You used all of your skills to move your team from being dysfunctional to one with a high level of productivity, full engagement of all team members, and they even had some fun together. But will your success last? Will they revert back to dysfunction when you can’t be there? Did you built in the mechanisms to make your changes sustainable?

People and their human systems can revert back to habitual, automatic behaviors very quickly. So how do you make the change sustainable? This question always reminds me of Kurt Lewin’s three stages of change: Unfreezing (loosening the current state of a system), creating the change you want, and refreezing (stabilizing the system around the changes). Here are two core ways to make your changes Last: Accountability and Structure.

Accountability

Much of the work of organization development practitioners focuses on helping clients and their team develop consensus around four basic areas. They are:

  1. Consensus about what their goals are
  2. Consensus around the problems that are keeping them from accomplishing their goals
  3. Consensus about what they will do to solve those problems
  4. Consensus around what they will do to keep those problems from coming back.

That’s all well and good, but it leaves the question of how to assure that those agreements will be kept. Many a member of a client system has said they’ve been to too many retreats where all kinds of optimistic agreements were made only to have them ignored the following week.
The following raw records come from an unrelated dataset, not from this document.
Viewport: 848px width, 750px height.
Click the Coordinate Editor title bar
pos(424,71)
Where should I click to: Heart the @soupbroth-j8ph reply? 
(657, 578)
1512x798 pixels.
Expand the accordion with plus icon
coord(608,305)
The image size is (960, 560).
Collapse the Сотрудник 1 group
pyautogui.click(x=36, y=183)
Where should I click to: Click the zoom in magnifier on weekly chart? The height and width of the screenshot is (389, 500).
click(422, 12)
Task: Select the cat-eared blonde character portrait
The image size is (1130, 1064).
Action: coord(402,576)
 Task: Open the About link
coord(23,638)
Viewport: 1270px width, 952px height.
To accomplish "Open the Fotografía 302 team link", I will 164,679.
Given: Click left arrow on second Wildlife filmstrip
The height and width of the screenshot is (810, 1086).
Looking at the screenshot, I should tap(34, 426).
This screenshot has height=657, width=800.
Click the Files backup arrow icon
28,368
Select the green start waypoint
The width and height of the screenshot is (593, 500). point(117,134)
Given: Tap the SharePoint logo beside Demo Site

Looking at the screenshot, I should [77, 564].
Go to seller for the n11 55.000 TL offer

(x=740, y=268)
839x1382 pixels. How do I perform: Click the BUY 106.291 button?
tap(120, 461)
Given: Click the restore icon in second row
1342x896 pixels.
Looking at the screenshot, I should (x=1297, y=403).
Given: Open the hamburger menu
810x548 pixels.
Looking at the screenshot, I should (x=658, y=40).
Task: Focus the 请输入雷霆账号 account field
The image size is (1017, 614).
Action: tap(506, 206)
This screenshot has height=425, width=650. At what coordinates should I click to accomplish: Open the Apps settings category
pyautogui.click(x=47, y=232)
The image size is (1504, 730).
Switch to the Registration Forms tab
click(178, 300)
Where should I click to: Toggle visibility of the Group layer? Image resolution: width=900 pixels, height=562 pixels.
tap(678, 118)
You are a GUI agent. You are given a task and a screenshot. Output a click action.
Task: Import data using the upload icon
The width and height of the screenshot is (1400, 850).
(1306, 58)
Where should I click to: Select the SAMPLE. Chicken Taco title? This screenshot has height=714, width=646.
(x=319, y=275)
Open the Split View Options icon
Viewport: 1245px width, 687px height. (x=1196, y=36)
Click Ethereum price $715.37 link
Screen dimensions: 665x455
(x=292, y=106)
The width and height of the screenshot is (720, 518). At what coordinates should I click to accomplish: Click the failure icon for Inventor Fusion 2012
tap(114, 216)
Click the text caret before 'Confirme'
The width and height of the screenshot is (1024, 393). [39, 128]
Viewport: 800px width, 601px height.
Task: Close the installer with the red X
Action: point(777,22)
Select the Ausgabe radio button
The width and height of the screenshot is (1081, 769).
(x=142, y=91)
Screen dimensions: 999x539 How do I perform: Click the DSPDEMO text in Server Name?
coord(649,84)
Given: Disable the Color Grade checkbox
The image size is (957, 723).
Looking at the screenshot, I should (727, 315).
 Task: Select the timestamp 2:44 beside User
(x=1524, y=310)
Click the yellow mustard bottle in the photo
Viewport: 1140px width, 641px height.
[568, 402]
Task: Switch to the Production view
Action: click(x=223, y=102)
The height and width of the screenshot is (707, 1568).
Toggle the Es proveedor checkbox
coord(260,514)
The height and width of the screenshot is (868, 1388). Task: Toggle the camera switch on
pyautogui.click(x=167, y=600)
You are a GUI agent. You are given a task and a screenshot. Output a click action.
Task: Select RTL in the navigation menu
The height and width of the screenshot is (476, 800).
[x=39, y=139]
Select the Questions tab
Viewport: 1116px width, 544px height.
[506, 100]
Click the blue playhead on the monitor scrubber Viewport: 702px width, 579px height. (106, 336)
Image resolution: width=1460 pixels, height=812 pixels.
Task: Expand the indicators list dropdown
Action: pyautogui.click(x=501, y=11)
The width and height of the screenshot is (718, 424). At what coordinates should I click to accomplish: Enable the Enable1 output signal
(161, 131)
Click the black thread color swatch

Accountability is a key way of making agreements stick. As often as not, issues of accountability, or rather its absence, turn out to be key systemic issues. A core example often pops up as a complaint in large bureaucratic organizations and often in wealthy organizations (both tend to have a good deal of budget flexibility): poor performers are rewarded with less work and good performers are penalized with more work. In such cases both sides of accountability are at play just in a “bass-ackward” way. The preferred use of accountability is to reward good performers and penalize the poor performers after positive support has proven to be ineffective. Many employees complain of a lack of accountability in their organizations. Accountability, seen as consequences, is really never lacking; whatever we do or don’t do has consequences. However, when they are not accompanied by clear intention, the results can be counter-productive.

Accountability as consequences has a lot to do with operant and classical conditioning: Behavior that is rewarded continues and behavior that is not rewarded disappears. Likewise, behavior that is penalized tends to be avoided. If agreements are to be kept and associated behaviors to stick, to last, they need to be rewarded just as not keeping agreements needs to be minimized. To accomplish this, I ask them what they will do when someone breaks one or more of the agreements they have developed? When that discussion is complete, I ask what they will do for those who keep the agreements? This set of conversations is often quite uncomfortable particularly when there has been a pattern of ignoring agreements condoned through inaction.

The discussions about accountability that I have with my clients before any team meeting are important. As I’ve mentioned in other articles, people tend to do what their leaders do. If their leaders keep their agreements, their followers tend to do the same. Also, leaders (in official positions) are the purveyors of official organizational accountability from promotions, bonuses, awards, and recognition through to the actions of progressive discipline. My client and I talk in depth about their willingness to use as needed the accountability mechanisms their position has afforded them. For some accountability has not been a strength. In such cases we discuss how they will garner the support they need from their boss and human resources.

The keeping of agreements is core to refreezing a system around the changes desired. There are many people who keep agreements from some set of personal standards. There are also many who will have a multitude of reasons for not keeping agreements unless they are held accountable for keeping them.

Structure

Structures create and maintain stability in almost any arena. The underlying structures of a building or bridge, its skeleton of steel or reinforced concrete, provide them with a sustainable strength that only the most devastating of circumstances can transcend. Likewise, the laws and values of a society provide boundaries of acceptable behavior without which societies would fail. The same is true of organizational structures.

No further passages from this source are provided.